Baca Juga :  SPMT Belawan dan RBPI Gelar Sosialisasi K3 Tingkatkan Keselamatan Kerja di Pelabuhan Belawan

Sebagai contoh, Okis menyoroti agenda rutin setiap Selasa malam ketika Wali Kota menggelar pertemuan tatap muka dengan warga Jakarta Pusat. Dalam forum tersebut, berbagai persoalan yang dihadapi masyarakat dibahas secara langsung dan dicarikan solusi bersama.

Bahkan, lanjut Okis, Arifin secara terbuka membagikan nomor telepon pribadinya kepada warga yang hadir agar masyarakat dapat menyampaikan pengaduan maupun informasi secara langsung apabila menemukan persoalan di wilayahnya.

“Ini menunjukkan beliau ingin membangun komunikasi tanpa sekat dengan masyarakat.
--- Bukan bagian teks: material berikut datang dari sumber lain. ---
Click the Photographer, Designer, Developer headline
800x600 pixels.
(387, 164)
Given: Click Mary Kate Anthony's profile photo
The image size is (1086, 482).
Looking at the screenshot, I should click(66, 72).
Tidak semua kepala daerah bersedia membuka akses komunikasi pribadi seperti itu,” ujarnya.

Menurut Okis, berbagai program yang telah direalisasikan Pemkot Jakarta Pusat menjadi bukti nyata kepemimpinan Arifin. Di bidang infrastruktur, misalnya, pemerintah berhasil merealisasikan pengaspalan Jalan Pasar Baru Barat dan Jalan Karet Bivak pada Desember 2025. Kedua ruas jalan tersebut sebelumnya lama dikeluhkan warga karena kondisinya yang rusak.

Di sektor sosial, Pemkot Jakarta Pusat juga menjalankan program bedah rumah di Jalan Sukabumi pada Juli 2025. Program serupa kembali dilakukan pada Januari 2026 bagi warga terdampak kebakaran di kawasan Bungur, Kecamatan Senen, sebagai bentuk kepedulian terhadap masyarakat yang membutuhkan.

Baca Juga :  Tanur Muthmainnah Tour dan PWI Jaya Matangkan Rencana Kerja Sama

Sementara dalam penataan kawasan, Pemerintah Kota Jakarta Pusat telah melakukan revitalisasi kawasan Kebon Kacang pada 30 Mei 2026 guna meningkatkan kualitas lingkungan permukiman. Saat ini, proses penataan juga tengah berlangsung di kawasan Jati Petamburan.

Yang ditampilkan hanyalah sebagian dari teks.